Task requirements = Repeat each entry word for word; the images are not part of the copy.

Data shown =
-- Opening Marker --

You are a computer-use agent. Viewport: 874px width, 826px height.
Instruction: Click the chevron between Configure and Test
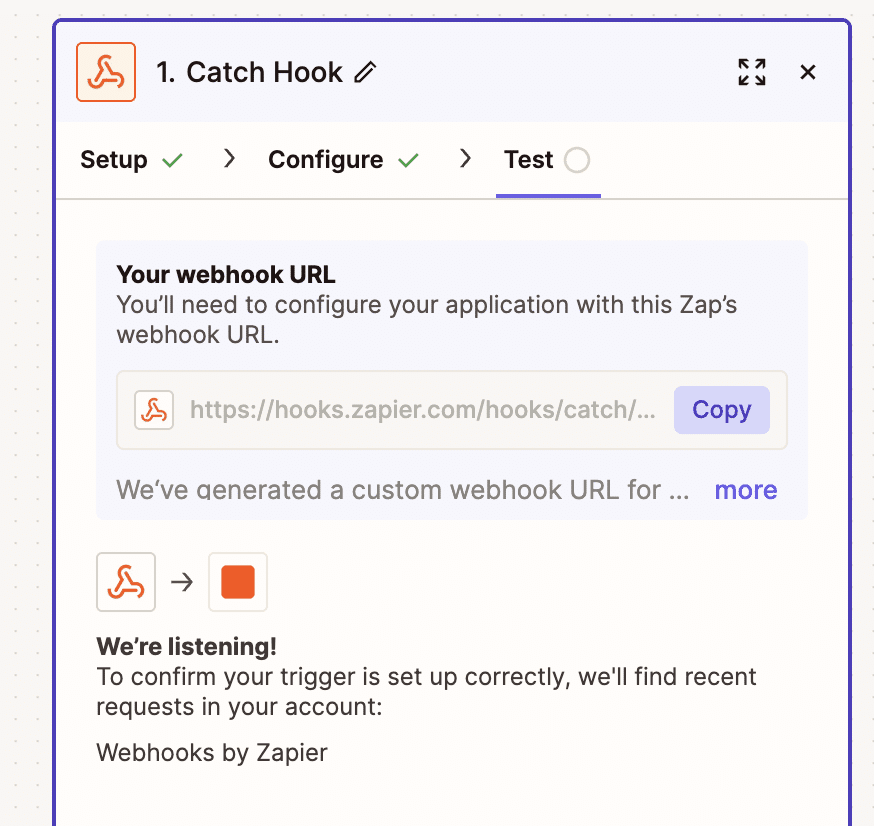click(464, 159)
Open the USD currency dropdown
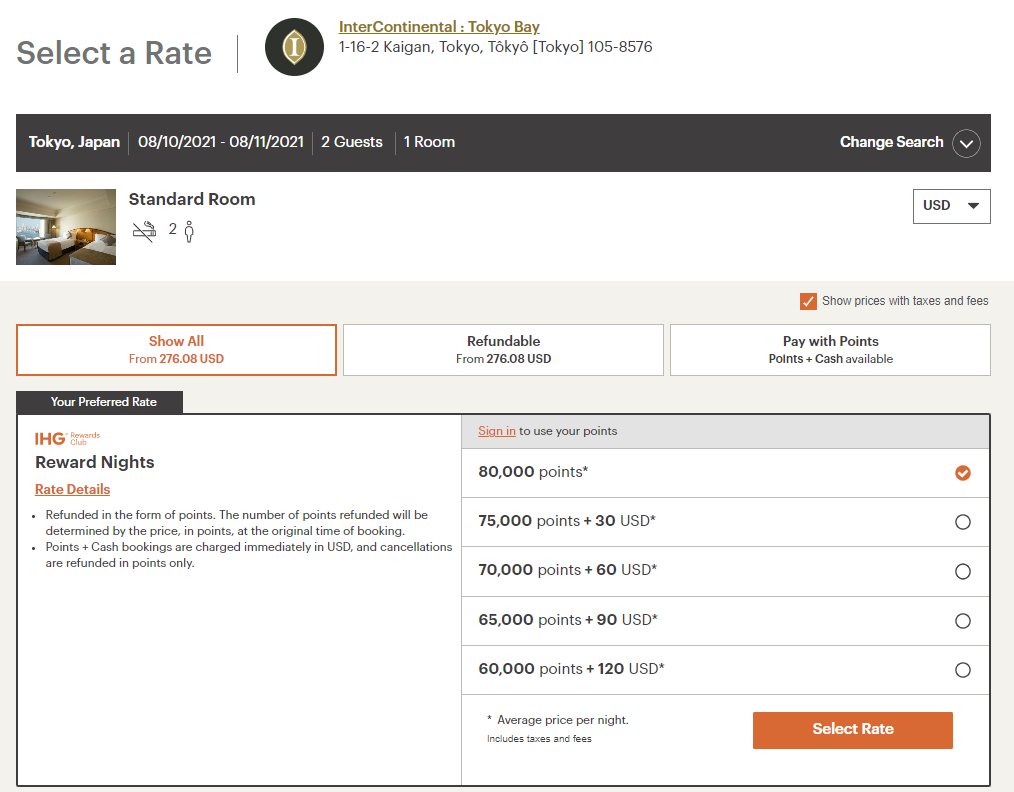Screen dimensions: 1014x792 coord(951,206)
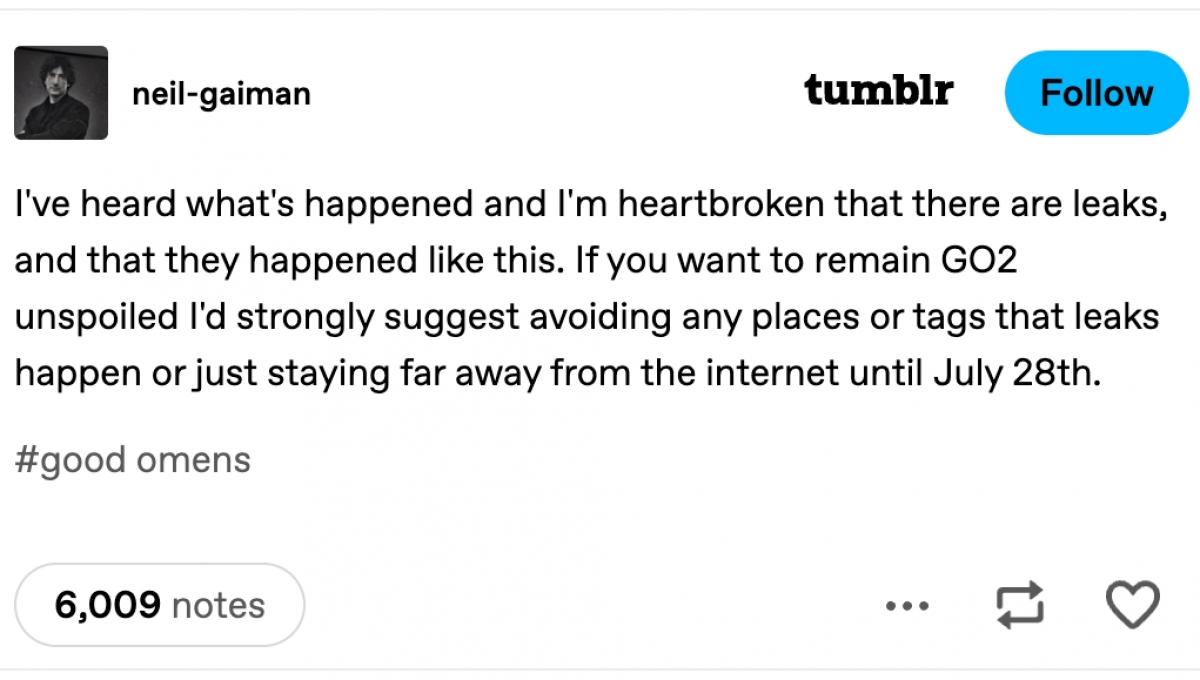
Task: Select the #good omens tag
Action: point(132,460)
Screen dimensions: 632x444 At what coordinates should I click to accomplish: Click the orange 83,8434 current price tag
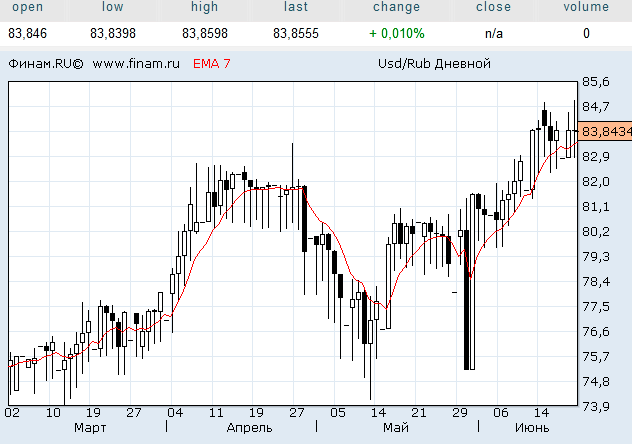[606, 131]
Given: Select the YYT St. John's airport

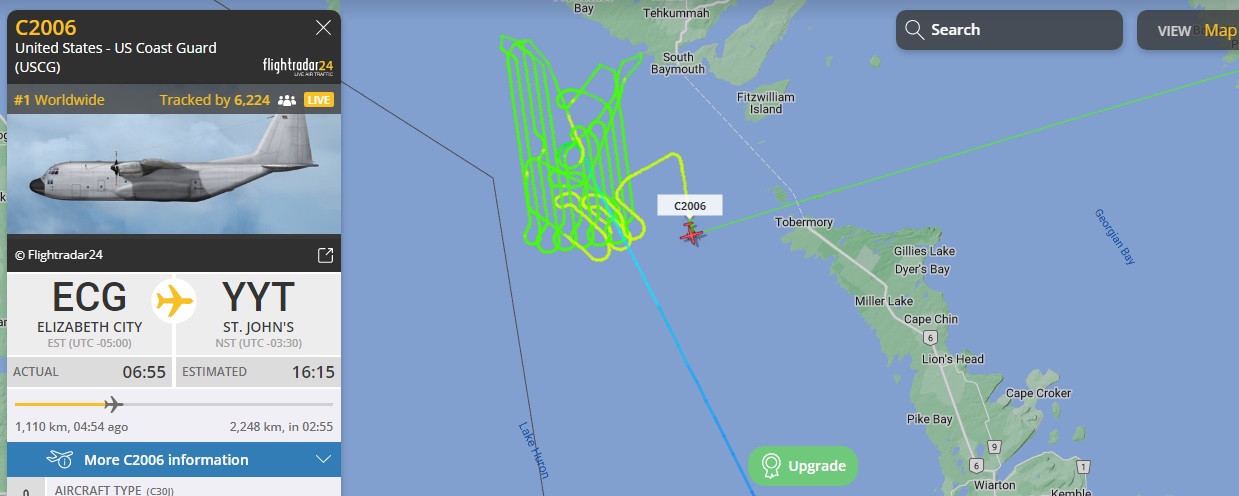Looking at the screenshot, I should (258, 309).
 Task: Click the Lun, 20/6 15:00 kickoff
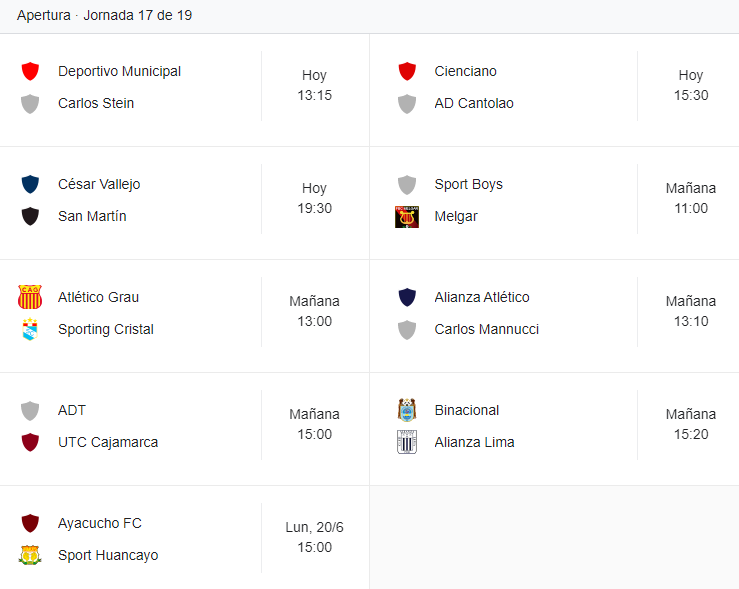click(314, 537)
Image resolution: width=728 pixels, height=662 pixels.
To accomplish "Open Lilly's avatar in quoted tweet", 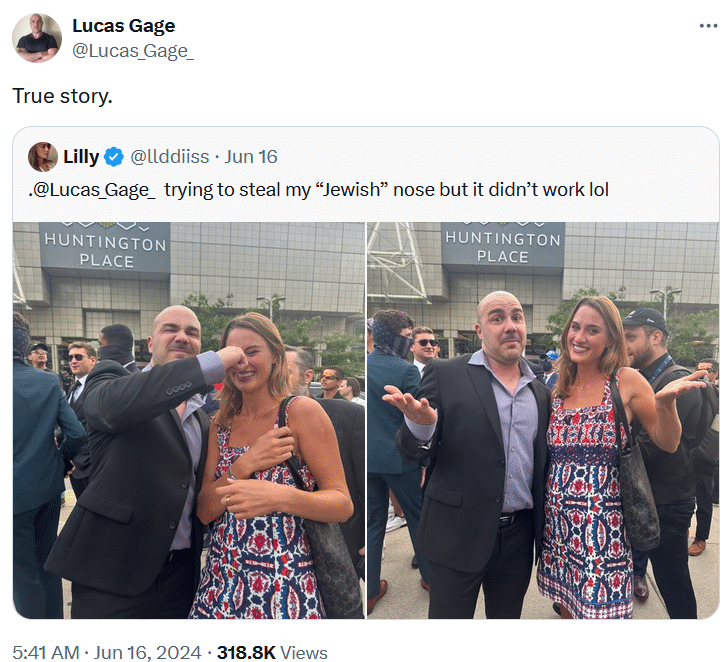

-- Closing Marker --

Solution for this task =
You are a computer-use agent. Viewport: 874px width, 826px height.
Instruction: Click the chevron between Configure and Test
click(464, 159)
Open the USD currency dropdown
Screen dimensions: 1014x792 coord(951,206)
Task: Select the #good omens tag
Action: point(132,460)
Screen dimensions: 632x444 At what coordinates should I click to accomplish: Click the orange 83,8434 current price tag
[606, 131]
Given: Select the YYT St. John's airport

Looking at the screenshot, I should (258, 309).
 Task: Click the Lun, 20/6 15:00 kickoff
click(314, 537)
Image resolution: width=728 pixels, height=662 pixels.
To accomplish "Open Lilly's avatar in quoted tweet", 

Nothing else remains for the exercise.